When the summer sun is blazing and temperatures peak, these plants step up to keep the garden looking bright and fresh.
Russian sage (Perovskia atriplicifolia) beats the heat with its cool haze of blue blooms. Adaptable to harsh conditions, it maintains color throughout the heat and attracts plenty of butterflies to the garden.
Older varieties grow tall and can get floppy if they're not grown in full sun. Look for newer dwarf selections such as 'Little Spire' or 'Lacey Blue' that stay standing up better.
Hardy hummingbird trumpet (Zauschneria arizonica) thrives in front of a sizzling south- or west-facing wall, where other plants would cook. The display of red-orange trumpets will spice up any garden. This plant earns its common name; the blooms, which appear in late summer and autumn, are almost irresistible to hummingbirds. Though butterflies and hummingbirds love it, deer and rabbits leave hardy hummingbird trumpet alone.
Sunset hyssop (Agastache rupestris), also called hummingbird mint, is named for its fragrant foliage (or the birds that love its colorful blooms). The reddish-pink flowers and finely textured foliage are indispensable in a water-thrifty garden. Like many plants that have fragrant foliage, hyssop is deer- and rabbit-resistant.

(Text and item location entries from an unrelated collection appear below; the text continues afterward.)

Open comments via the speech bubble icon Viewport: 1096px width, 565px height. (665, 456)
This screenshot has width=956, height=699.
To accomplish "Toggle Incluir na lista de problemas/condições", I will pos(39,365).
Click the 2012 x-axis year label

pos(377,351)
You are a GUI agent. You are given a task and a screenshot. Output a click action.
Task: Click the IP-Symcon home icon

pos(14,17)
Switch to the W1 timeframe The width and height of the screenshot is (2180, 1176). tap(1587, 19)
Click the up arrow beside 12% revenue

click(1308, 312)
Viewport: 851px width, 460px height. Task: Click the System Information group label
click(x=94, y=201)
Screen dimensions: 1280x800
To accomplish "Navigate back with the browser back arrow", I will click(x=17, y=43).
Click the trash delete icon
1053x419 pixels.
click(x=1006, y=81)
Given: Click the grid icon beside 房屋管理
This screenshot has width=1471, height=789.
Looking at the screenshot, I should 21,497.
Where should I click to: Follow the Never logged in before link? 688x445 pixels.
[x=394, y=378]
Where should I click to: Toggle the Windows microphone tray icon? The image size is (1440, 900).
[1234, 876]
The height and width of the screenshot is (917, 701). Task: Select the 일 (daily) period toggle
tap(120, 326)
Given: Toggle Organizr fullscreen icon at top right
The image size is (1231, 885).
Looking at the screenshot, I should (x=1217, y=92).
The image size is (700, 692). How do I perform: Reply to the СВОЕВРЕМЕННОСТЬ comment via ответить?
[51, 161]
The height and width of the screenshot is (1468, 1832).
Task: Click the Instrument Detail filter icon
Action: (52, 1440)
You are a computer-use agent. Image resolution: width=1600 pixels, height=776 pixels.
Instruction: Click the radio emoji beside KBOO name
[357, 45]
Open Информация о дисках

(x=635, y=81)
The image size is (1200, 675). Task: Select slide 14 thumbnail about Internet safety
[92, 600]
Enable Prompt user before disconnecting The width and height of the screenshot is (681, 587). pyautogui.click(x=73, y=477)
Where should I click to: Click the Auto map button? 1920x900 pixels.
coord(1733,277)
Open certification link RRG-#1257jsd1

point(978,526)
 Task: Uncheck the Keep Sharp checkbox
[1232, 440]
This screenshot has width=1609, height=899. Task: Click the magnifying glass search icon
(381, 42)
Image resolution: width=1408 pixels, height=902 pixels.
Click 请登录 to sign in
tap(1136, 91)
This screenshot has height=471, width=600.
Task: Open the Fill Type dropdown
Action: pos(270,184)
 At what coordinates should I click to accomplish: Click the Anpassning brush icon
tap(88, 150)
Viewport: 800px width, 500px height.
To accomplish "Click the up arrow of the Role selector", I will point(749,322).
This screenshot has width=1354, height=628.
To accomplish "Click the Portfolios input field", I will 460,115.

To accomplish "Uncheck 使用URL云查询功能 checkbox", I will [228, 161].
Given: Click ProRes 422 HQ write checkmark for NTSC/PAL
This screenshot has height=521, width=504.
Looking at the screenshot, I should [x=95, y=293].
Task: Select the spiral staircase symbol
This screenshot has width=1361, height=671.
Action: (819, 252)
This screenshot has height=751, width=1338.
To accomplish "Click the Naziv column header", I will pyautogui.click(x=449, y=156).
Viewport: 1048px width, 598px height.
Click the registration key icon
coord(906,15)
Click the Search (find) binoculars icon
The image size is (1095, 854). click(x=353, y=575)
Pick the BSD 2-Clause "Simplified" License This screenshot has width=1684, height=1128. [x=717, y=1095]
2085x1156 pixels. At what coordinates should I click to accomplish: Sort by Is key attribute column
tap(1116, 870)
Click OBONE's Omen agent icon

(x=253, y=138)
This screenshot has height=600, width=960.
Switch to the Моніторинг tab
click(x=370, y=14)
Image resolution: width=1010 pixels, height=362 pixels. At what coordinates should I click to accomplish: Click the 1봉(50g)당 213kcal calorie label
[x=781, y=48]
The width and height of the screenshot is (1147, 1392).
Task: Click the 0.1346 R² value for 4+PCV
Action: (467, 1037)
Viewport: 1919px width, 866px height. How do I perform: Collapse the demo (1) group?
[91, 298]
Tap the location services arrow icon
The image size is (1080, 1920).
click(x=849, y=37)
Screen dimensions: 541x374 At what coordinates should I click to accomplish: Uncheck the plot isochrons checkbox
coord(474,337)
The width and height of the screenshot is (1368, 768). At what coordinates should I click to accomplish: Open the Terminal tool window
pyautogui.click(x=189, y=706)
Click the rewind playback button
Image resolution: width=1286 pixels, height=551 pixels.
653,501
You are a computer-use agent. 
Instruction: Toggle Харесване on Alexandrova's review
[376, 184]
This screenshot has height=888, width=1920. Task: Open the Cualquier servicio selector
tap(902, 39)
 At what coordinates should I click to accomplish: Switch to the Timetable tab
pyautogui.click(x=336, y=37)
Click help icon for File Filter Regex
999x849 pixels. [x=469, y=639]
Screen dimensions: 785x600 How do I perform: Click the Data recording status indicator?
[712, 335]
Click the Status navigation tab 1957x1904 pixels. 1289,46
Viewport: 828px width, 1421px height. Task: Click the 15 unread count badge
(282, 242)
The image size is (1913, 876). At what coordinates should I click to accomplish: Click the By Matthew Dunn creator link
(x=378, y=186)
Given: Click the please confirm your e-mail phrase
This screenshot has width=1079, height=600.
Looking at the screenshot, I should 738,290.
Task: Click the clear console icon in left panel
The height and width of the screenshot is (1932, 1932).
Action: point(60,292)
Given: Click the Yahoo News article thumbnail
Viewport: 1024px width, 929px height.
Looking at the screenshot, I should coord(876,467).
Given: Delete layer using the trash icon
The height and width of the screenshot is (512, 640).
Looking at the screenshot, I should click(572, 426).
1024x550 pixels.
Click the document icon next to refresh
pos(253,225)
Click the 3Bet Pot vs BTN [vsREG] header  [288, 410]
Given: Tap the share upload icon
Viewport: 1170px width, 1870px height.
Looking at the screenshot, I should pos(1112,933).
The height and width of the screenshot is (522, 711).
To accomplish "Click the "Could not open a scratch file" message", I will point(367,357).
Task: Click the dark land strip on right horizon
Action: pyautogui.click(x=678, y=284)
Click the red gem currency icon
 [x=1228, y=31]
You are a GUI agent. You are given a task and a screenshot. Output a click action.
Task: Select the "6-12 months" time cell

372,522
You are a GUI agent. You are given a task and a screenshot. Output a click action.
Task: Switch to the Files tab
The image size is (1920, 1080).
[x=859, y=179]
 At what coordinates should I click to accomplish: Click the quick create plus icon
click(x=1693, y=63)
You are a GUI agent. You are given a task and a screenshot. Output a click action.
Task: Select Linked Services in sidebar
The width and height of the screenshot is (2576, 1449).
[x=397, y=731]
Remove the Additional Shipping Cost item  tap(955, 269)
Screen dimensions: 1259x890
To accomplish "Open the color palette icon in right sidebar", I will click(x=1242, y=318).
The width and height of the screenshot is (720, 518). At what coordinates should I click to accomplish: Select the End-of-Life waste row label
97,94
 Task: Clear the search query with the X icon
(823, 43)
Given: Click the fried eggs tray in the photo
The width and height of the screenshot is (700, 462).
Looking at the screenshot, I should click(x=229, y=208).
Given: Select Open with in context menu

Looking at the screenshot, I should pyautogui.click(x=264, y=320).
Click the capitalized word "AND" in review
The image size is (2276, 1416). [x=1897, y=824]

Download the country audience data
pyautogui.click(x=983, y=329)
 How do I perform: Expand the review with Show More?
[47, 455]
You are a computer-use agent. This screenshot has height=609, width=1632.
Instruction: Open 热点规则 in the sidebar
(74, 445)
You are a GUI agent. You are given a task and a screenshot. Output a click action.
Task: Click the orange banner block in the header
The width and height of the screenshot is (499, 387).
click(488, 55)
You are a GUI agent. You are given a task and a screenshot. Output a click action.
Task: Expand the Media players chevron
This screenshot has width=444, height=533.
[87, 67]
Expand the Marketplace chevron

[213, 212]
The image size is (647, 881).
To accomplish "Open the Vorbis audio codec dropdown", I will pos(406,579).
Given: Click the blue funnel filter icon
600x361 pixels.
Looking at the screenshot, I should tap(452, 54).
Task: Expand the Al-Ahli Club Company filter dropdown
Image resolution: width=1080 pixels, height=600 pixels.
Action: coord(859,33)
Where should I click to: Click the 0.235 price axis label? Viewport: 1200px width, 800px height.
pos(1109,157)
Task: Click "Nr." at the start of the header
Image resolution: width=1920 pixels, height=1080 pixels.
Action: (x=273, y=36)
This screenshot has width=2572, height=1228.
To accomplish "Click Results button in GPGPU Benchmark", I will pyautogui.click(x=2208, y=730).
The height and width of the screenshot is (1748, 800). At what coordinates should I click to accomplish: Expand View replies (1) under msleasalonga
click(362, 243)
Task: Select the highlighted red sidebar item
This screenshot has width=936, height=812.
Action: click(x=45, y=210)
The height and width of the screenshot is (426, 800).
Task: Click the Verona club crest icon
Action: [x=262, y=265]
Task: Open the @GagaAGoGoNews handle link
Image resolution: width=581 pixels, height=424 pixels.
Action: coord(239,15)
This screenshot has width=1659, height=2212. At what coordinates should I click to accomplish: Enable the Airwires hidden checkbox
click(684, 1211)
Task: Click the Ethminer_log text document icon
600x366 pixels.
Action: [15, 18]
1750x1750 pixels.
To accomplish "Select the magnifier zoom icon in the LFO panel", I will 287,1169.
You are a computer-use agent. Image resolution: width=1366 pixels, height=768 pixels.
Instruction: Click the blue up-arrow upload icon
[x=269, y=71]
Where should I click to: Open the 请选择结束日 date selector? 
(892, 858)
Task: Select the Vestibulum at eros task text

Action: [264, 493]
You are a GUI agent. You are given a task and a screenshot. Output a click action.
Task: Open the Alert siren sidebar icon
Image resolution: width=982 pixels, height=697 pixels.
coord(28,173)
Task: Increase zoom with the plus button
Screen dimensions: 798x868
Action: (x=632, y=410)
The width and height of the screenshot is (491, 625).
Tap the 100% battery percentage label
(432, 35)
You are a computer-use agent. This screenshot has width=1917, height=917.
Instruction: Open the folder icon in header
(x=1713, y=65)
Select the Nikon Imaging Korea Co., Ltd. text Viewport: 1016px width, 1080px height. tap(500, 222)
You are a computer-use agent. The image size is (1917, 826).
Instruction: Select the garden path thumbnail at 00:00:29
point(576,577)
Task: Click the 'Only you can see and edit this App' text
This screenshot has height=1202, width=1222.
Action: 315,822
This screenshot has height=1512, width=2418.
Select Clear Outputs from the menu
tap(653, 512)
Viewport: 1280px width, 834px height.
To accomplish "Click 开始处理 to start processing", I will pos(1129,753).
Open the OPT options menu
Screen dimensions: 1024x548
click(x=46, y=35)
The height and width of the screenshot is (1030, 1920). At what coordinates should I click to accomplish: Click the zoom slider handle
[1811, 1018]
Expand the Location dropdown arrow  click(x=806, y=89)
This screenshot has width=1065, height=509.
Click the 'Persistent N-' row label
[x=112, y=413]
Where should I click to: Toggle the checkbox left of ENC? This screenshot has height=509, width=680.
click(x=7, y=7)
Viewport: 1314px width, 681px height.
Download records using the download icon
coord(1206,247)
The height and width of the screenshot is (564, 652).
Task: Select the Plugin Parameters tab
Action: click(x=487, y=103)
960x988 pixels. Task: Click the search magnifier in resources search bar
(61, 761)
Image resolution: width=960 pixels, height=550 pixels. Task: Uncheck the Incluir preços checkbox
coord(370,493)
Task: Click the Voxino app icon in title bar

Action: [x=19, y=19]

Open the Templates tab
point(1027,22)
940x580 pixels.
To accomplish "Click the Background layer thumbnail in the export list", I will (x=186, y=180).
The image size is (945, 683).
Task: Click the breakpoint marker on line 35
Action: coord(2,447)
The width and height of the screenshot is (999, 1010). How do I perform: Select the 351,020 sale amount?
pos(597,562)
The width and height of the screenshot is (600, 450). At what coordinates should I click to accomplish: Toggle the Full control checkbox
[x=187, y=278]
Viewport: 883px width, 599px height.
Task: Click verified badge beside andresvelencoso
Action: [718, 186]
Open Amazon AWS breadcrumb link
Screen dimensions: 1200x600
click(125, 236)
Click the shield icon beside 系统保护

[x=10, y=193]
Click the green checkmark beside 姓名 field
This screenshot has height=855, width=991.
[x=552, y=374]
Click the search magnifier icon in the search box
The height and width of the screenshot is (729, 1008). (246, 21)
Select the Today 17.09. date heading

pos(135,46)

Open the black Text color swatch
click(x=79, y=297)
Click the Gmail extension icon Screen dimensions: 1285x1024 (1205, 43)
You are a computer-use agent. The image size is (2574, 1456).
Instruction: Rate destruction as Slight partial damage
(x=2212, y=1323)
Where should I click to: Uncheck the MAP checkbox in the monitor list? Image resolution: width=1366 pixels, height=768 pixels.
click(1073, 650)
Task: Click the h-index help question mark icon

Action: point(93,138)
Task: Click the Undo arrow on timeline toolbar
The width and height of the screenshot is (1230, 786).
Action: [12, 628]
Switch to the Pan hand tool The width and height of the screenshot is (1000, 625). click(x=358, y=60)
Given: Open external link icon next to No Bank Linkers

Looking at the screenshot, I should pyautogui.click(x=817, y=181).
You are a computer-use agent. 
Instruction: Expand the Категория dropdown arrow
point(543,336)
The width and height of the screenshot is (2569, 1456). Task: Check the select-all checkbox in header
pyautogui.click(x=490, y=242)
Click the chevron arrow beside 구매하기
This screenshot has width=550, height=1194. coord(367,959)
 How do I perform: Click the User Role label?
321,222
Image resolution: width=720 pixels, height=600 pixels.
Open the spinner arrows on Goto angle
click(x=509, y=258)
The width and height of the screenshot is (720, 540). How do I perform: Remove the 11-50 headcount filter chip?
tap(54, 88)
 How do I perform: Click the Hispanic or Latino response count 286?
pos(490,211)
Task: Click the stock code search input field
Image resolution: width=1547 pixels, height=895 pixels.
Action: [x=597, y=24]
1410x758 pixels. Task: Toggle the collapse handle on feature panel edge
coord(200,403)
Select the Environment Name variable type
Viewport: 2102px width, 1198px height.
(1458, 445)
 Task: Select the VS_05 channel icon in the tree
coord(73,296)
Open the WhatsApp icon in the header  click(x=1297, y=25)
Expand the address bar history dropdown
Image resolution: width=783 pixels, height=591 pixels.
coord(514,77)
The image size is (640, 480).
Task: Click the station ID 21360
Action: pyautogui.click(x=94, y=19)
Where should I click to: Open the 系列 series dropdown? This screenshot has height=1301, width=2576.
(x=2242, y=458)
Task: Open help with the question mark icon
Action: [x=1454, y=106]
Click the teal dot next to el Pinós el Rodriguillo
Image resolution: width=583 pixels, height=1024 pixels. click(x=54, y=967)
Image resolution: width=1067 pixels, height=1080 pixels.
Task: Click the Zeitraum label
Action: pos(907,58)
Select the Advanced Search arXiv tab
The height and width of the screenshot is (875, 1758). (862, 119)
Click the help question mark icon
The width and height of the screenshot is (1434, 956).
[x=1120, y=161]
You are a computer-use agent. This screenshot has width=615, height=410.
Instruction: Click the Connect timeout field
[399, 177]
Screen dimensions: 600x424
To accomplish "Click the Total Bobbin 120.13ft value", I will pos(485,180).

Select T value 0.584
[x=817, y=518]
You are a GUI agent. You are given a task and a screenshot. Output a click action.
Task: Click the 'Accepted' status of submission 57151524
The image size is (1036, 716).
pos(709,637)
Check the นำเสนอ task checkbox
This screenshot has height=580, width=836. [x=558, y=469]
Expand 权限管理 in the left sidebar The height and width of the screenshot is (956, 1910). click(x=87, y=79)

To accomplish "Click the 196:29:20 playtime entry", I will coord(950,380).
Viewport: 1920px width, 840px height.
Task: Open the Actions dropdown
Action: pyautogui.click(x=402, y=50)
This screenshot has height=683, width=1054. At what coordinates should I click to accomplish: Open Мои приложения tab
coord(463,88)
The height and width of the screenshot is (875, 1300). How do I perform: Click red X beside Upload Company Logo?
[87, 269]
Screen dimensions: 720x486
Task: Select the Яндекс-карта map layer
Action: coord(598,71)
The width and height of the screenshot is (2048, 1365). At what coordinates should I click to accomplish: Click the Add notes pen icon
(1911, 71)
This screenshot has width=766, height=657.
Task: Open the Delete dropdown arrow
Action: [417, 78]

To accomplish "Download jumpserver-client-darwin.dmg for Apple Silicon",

There are lots of varieties of hyssop. Anise hyssop offers lavender-blue flowers in late summer and early autumn; 'Tango' shows off golden-orange blooms; and 'Heatwave' offers brilliant pink flowers. Learn more about hyssop.
Angelonia, also called summer snapdragon, earns kudos for its ability to thrive when the temperatures soar. This annual blooms on 18- to 24-inch-tall stems.
Some angelonia varieties are fragrant. Most bloom in shades of pink, purple, blue, and white. The Archangel series is known for extra-large flowers; the Serena series has a more compact habit, making it perfect for growing in hanging baskets. Learn more about angelonia.
Hardy ice plant (Delosperma spp.) has daisylike flowers that add pink, lavender, and yellow color to the garden in late spring and early summer. This succulent is a top pick for low-maintenance dry spots such as slopes or raised beds. It has rich green succulent foliage that almost looks like needles. The foliage makes a fine groundcover when the plants aren't in bloom. Learn more about hardy ice plant.
Prairie zinnia (Zinnia grandiflora) is a native perennial that prefers sunny, hot spots, flowering with bright, deep-yellow blooms from late summer to frost. Native to areas of Texas, Arizona, New Mexico, Colorado, Oklahoma, and Kansas, it's a top pick for rock gardens or other spots that have good drainage.